21.05.2024

Nachgefragt bei InCamS@BI: Interview mit Technologiescout Heike Wulf

Heike Wulf steht in der Sortieranlage einer Abfalldeponie Links von ihr steht Christian Schröder der ebenfalls an der HSBI arbeitet Beide haben neongelbe Warnwesten über ihre Kleidung gezogen
Beim Besuch auf der Deponie Pohlsche Heide in Hille zeigten Heike Wulf und Teilprojektleiter Prof. Dr. Christian Schröder (r.) Möglichkeiten für den Einsatz smarter Technologien auf. © K. Starodubskij/HSBI
Heike Wulf steht mit Marvin Meinhold vom Improtheater Stereotypen auf der Bühne des Demo Days Sie hält ein Mikrofon in ihrer rechten Hand vor ihnen steht ein Tisch auf den sich beide lehnen
Auch mit unterhaltsamen Formaten richtet sich InCamS@BI an die Öffentlichkeit. Beim „Demo Day 23“ gab Heike Wulf die Inputs für das Improvisationstheater der Stereotypen um Marvin Meinold (r.). © C. Wolf/HSBI
Heike Wulf sitzt in einem schwarzen T-Shirt auf einer Bank in der Bielefelder innenstadt neben ihr sitzt eine Frau mittleren Alters in einem hellblauen Jeanshemd die beiden unterhalten sich sie haben ihre beine übereinandergeschlagen und schauen sich an
Dialog auf Augenhöhe: Heike Wulf und das Projekt InCamS@BI luden die Bielefelderinnen und Bielefelder zum Gespräch auf ihre „Science Bench“ in der Altstadt ein. © S. Jonek/HSBI
Heike Wulf steht während des Barcamps vor einer weißen Tafel und erklärt einer hinter ihr stehenden Gruppe von Studierenden etwas mit ihrer ausgestreckten rechten Hand zeigt sie auf die Tafel Sie hat eine schwarze Bluse und eine dunkle Jenashose an
Konzipieren, moderieren, vernetzen: Heike Wulfs Aufgaben als Technologiescout im Projekt InCamS@BI sind vielseitig. © K. Starodubskij/HSBI

Im dritten Interview spricht Technologiescout Heike Wulf über die größte Veranstaltung, die InCamS@BI im vergangenen Jahr ausgerichtet hat: Beim Makeathon im Oktober 2023 kamen rund 85 Menschen zusammen, die sich mit Circular Economy beschäftigen wollten: 60 HSBI-Studierende aus den Bereichen Wirtschaftsingenieurwesen, Regenerative Energien und Apparative Biotechnologie, dazu Vertreterinnen und Vertreter aus Unternehmen der Region sowie Kolleginnen und Kollegen aus InCamS@BI und ITES. Und: Sie erklärt, was ihre Aufgabe als Technologiescout im Creative Lab ist.

### GESPEICHERTE DATEN
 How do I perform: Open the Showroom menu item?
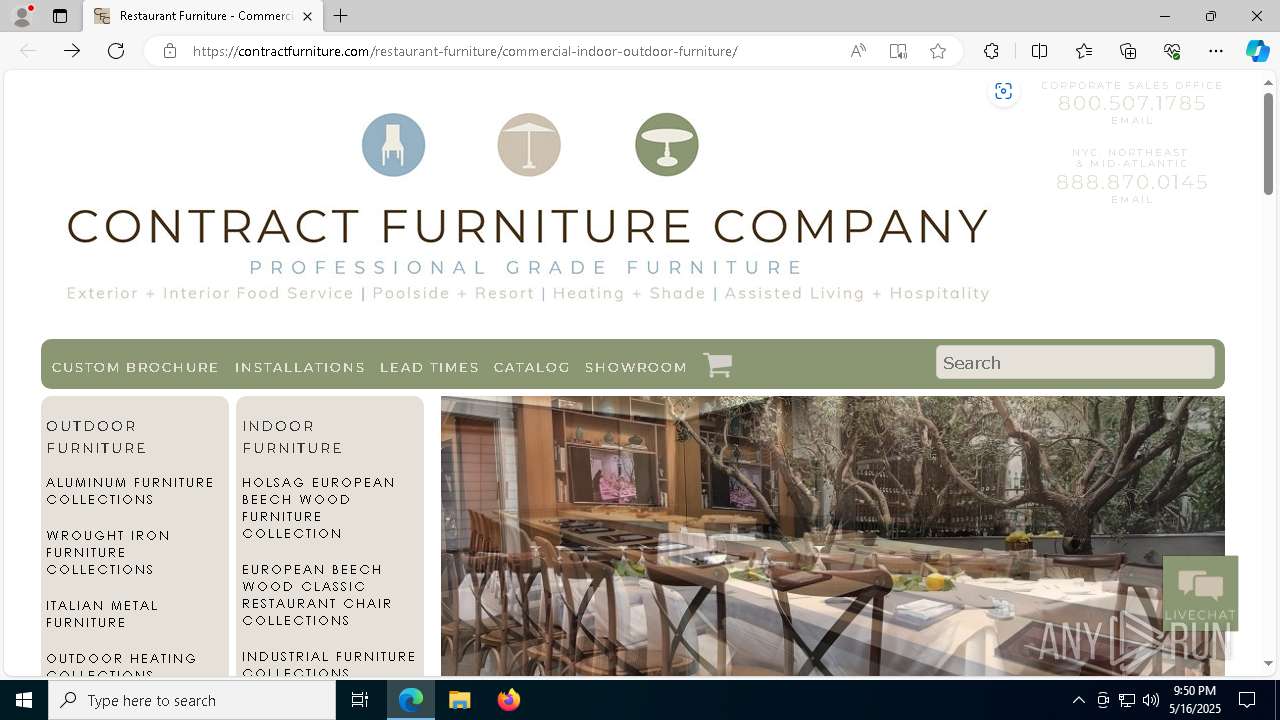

### ANWEISUNGEN
• A. Nenne alle Studienbereiche, aus denen laut dem Interview mit Heike Wulf die HSBI-Studierenden beim Makeathon kamen.
• B. Stimmen diese Aussagen mit dem Interview mit Heike Wulf überein? Antworte jeweils mit Ja oder Nein und belege es mit einem wörtlichen Zitat.
(i) Am Makeathon im Oktober 2023 nahmen rund 85 Menschen teil.
(ii) Die „Science Bench“ stand auf der Deponie Pohlsche Heide.
(iii) Es handelt sich um das dritte Interview.
• C. In welchem Ort liegt laut dem Interview mit Heike Wulf die Deponie Pohlsche Heide?
Die Auflistung wird hierfür nicht gebraucht.

### GELÖSTE AUFGABEN
• A. Wirtschaftsingenieurwesen, Regenerative Energien und Apparative Biotechnologie

• B.
(i) Ja: „Beim Makeathon im Oktober 2023 kamen rund 85 Menschen zusammen“
(ii) Nein: „luden die Bielefelderinnen und Bielefelder zum Gespräch auf ihre „Science Bench“ in der Altstadt ein“
(iii) Ja: „Im dritten Interview spricht Technologiescout Heike Wulf“

• C. In Hille.